◆ Records to process ◆
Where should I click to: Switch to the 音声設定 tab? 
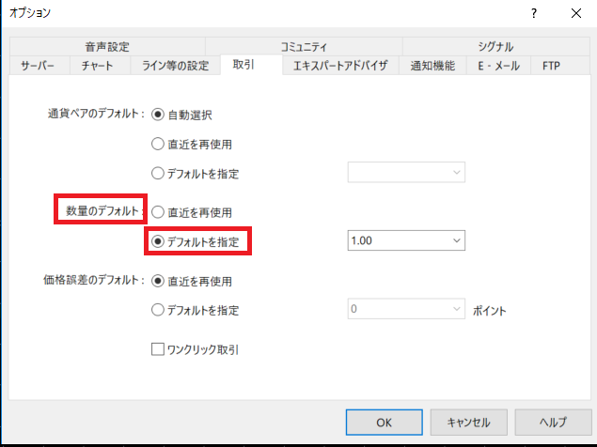click(x=106, y=46)
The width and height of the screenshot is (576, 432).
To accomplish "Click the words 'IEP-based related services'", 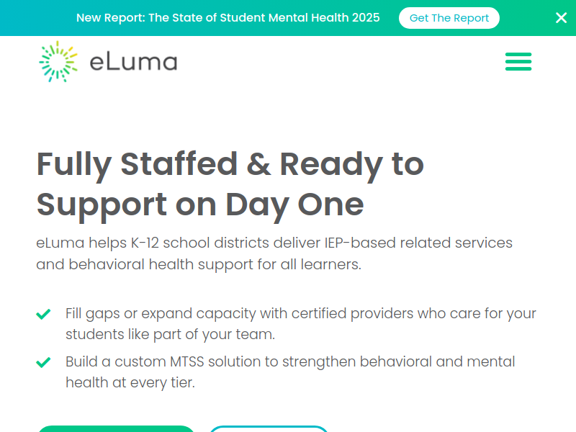I will (419, 243).
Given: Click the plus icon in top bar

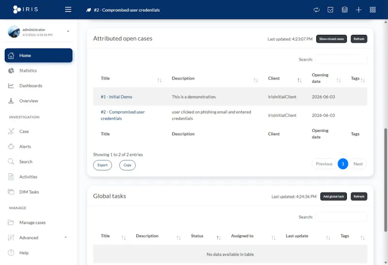Looking at the screenshot, I should click(x=358, y=10).
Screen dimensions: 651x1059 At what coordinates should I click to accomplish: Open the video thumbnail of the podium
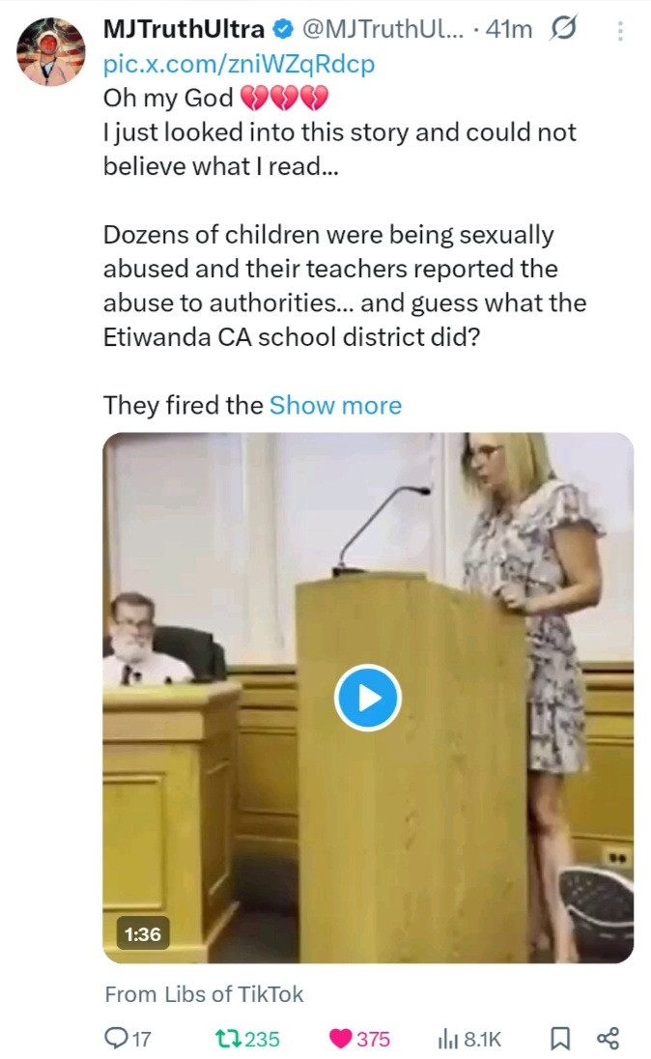click(368, 698)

◆ Exercise instructions ◆
Put the lines from the one containing "Screen dimensions: 651x1059" through the end of the lines into a two-column CSV with the columns input and output, using one row for each text and its answer. Quote each field, replace line breaks with spaces, and leave the pictures out.

◆ Full answer ◆
input,output
"Screen dimensions: 651x1059 At what coordinates should I click to accomplish: Open the video thumbnail of the podium","click(368, 698)"